Dans Marque Page, et une fois n’est pas coutume, nous allons nous vêtir de nos plus belles combinaisons spatiales pour une nouvelle émission consacrée à la SF en bande dessinée. Nous vous présentons aujourd’hui 3 récentes bandes dessinées où les vaisseaux spatiaux sont aussi nombreux que les extraterrestres qu’ils rencontrent.
Orbital de Sylvain Runberg et Serge Pellé chez Dupuis
Orbital, le centre névralgique de la Confédération, ville gigantesque rassemblant plusieurs centaines de peuples aliens, est une brèche sur plusieurs espaces-temps différents. À l'abri derrière d'immenses portes Crop, c'est de cet endroit que le destin de la galaxie est contrôlé. Et surtout qu'un semblant de paix essaye d'être maintenu.
Les Terriens ont finalement été intégrés à cette Confédération... Non sans mal. Un affrontement sauvage entre isolationnistes et pro-confédérés a agité leur planète avant que la décision ne soit prise. Lors du dernier meeting pro-confédérés, un attentat terrible a fait disparaître des milliers de personnes. Dont les parents de Caleb Swany.
Des années après, ce dernier est intégré à l'Office Diplomatique Intermondial. En binôme avec Mézoké Izzua, issuë du peuple sandjarr, ils vont avoir pour rôle de veiller sur les peuples et d'empêcher de futurs conflits. Leur première mission va les entraîner dans une lutte entre colons humains et Jävlodes. La seconde sera à leur image : une cérémonie de réconciliation entre leurs deux peuples qui s'étaient affrontés lors d'une guerre atroce, 15 années auparavant. La troisième et quatrième mission les verra lutter contre une machination qui menace l'équilibre de la confédération.
Orbital est une série créée il y a bientôt 20 ans, dont le premier tome est sorti en 2006 aux éditions DUPUIS sur un scénario de Sylvain Runberg et des dessins de Serge Pellé qui ont signé 8 albums. Une série qui peut faire penser bien sûr à Valérian et Laureline ou encore la série Sillage, même si le ton se veut peut-être un peu plus sombre et adulte. Une série fortement recommandée pour les amateurs de SF mais qui est actuellement en pause...
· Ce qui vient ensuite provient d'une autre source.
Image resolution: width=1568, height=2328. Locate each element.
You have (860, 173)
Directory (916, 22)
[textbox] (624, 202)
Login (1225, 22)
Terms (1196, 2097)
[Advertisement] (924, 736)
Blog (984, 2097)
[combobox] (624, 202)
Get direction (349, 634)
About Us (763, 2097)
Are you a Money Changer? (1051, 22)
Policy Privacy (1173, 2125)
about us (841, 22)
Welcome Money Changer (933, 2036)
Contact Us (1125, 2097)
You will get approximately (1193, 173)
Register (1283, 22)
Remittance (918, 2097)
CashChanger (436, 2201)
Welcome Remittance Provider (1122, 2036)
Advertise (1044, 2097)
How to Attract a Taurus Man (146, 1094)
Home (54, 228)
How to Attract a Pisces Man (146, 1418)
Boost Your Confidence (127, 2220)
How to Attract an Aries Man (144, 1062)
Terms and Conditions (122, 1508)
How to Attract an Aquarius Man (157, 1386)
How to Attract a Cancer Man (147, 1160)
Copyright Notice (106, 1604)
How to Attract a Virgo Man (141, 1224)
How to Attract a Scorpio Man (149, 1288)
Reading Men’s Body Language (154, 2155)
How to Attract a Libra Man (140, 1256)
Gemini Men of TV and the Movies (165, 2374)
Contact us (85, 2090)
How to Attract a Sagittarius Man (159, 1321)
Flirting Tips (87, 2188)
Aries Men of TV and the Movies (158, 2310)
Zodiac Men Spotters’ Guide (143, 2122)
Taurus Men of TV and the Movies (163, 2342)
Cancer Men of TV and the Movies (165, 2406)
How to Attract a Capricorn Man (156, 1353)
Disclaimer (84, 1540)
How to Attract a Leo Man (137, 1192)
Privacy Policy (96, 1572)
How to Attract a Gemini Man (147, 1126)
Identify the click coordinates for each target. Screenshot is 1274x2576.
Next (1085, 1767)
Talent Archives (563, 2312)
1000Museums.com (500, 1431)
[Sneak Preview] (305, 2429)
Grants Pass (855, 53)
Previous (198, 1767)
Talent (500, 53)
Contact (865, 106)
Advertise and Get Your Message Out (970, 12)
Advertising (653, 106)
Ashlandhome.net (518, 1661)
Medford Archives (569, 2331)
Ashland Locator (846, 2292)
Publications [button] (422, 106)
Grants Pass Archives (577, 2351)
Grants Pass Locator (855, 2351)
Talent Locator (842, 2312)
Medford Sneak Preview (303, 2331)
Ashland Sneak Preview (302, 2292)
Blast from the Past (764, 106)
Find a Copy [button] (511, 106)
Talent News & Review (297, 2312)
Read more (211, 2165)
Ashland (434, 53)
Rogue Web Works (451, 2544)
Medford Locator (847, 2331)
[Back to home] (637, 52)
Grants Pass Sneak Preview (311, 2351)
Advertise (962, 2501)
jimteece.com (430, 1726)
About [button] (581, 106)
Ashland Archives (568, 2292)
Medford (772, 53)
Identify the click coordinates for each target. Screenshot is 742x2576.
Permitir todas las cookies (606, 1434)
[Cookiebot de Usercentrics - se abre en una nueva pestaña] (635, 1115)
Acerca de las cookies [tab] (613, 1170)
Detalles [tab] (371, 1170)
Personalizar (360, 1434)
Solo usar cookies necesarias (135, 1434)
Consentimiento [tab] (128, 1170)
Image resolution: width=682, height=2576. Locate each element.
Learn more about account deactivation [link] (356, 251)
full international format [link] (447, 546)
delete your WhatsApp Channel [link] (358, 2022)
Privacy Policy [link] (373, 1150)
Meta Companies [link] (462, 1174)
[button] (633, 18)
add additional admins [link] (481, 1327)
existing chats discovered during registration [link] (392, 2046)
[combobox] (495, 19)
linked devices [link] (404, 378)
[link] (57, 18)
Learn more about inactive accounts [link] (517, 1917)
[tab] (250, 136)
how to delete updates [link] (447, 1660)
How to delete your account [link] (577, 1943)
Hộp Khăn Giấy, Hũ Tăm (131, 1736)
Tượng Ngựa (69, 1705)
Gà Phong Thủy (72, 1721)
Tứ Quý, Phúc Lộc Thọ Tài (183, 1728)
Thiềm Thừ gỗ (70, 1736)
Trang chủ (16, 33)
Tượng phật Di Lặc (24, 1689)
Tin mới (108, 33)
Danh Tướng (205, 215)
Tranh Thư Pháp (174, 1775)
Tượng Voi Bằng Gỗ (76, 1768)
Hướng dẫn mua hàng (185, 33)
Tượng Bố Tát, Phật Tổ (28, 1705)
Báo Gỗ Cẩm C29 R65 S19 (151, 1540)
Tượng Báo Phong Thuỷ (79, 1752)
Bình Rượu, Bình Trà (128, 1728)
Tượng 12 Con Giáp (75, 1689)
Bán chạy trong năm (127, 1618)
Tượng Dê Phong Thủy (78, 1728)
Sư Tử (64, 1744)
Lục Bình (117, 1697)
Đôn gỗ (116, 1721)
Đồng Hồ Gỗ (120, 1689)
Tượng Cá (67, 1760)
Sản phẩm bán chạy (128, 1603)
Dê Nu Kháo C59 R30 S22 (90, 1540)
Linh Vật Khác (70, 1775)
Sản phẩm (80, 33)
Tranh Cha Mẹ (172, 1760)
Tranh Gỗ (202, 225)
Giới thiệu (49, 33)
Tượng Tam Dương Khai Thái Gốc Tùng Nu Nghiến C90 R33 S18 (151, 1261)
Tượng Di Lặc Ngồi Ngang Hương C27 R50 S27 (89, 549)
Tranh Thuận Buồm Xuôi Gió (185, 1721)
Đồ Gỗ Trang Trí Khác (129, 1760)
Outlaws de Sylvain Runberg et Eric Chabbert chez Dupuis
Espace confédéré. Année 2779. Un vaisseau mené par le commandant Grello arrive en vue de l'Astroport de Lugmila. À son bord : un chargement de clandestins échappés de leurs planètes respectives, qui se voient forcés de travailler six mois pour le terrible cartel des Cimes, mafia qui a organisé leur passage. Parmi ces hors-la-loi, une mystérieuse humaine, représentante d'une race honnie pour être la dernière à avoir intégré la Confédération. Taciturne et têtue, elle va se trouver au cœur d'une incroyable lutte de pouvoir d'où le cartel des Cimes pourrait ne pas sortir gagnant. Mais elle, peut-être...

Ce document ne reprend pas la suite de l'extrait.